Comme une tache de naissance, fumerolles éternelles du volcan qui l’a faite surgir des flots il y a quelques millénaires, les nuages s’accrochent à Madère, tel un voile de coton qui s’effiloche à l’extrême est de l’île, quasi désertique, comme une chape de plomb dès que l’on s’immisce dans ses entrailles verdoyantes.
Très loin des rivages dorés de sa petite sœur, Porto Santo, l’austère Madère est plantée dans l’océan ne laissant aux baigneurs qu’un trottoir de roches noires, surplombées de vertigineuses falaises. Sur le versant sud, autour de Funchal, le sable s’est importé aux abords des ports, plages de poche couleur soleil ; plus au Nord, on relie les rochers entre eux pour aménager des piscines naturelles, qui se remplissent au gré des marées.
Aussi loin que porte le regard, il se dilue dans le vert et l’eau qui s’entremêlent : cascades, ruisseaux, torrents, canaux d’irrigation, rigoles, se ruent du sommet des montagnes vers la mer qui reçoit en gerbes magnifiques ce qui n’est pas intercepté par l’homme.
Le cœur de l’île, traversé de part en part par des tunnels qui ruissellent, gigantesque nuancier de verts, ne laisse apparaitre qu’une présence discrète de la civilisation, regroupée autour de quelques villages ou hameaux isolés.
Autour de la capitale, les plantations de bananiers, juchées sur les espaliers qui attestent des efforts colossaux des premiers colons pour dompter l’inclinaison de la terre, remplacent la canne à sucre qui s’incruste encore au bord des chemins.
Partout ailleurs, la vigne rampe ou s’élève en terrasse, sur les pentes ou les tonnelles. Quelques rares troupeaux se partagent le maquis, seule surface plane perchée sur les plus hauts sommets de l’île.
Deux jours d’incursion dans cet univers resté très sauvage, un peu dépités de ne pouvoir emprisonner la couleur et la vigueur des éléments dans notre boite noire.
Funchal, capitale de Madère |
Au large se profile la silhouette élancée des Iles Désertes, enfants terribles de l’archipel, zone protégée abritant une espèce menacée de phoques moines. Inhabitées, elles n’offrent aux navigateurs attirés par la difficulté aucun abri dès que le vent se lève. Un gardien vient à la rencontre des intrépides munis de leur permis, sésame délivré par l’administration portugaise pour accoster sur la réserve.

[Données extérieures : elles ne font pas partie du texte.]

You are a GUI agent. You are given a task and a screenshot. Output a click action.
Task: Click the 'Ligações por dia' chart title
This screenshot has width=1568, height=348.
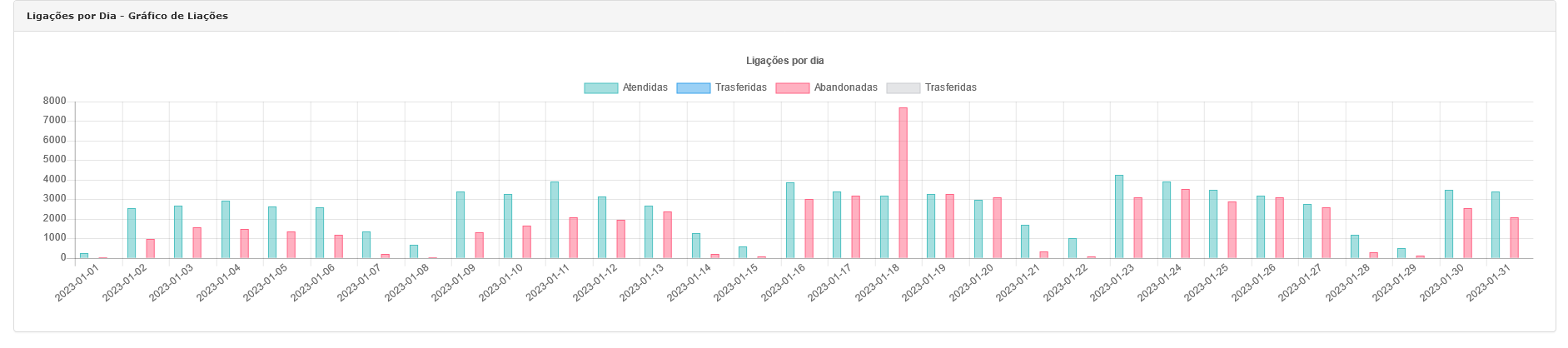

Peut-être notre prochaine étape sur la route des Canaries, si la météo nous accorde sa clémence.
Peut-être notre prochaine étape sur la route des Canaries, si la météo nous accorde sa clémence.
Un peu d’histoire
Pendant de nombreux siècles, l’archipel de Madère constituait la limite du monde connu. Même si les Arabes connaissaient son existence, les archives datent la découverte de Madère à l’année 1419, après Porto Santo, par des navigateurs portugais en route pour l’Afrique. Très vite, les portugais colonisent l’île après avoir entrepris une grande campagne de défrichage, brûlant la forêt originelle « la Madeira », qui donna son nom à l’île : une légende parle d’un incendie qui dura plus de sept ans. Les pentes abruptes furent domestiquées pour accueillir la canne à sucre et la vigne, qui a fait la renommée de l’île avec son fameux vin de Madère, tenant son goût particulier du long voyage dans les cales surchauffées des voiliers qui rentraient en Europe. Son histoire reste essentiellement portugaise, malgré des incursions brèves de la France, de l’Espagne et de l’Angleterre, qui tentèrent de se l’approprier.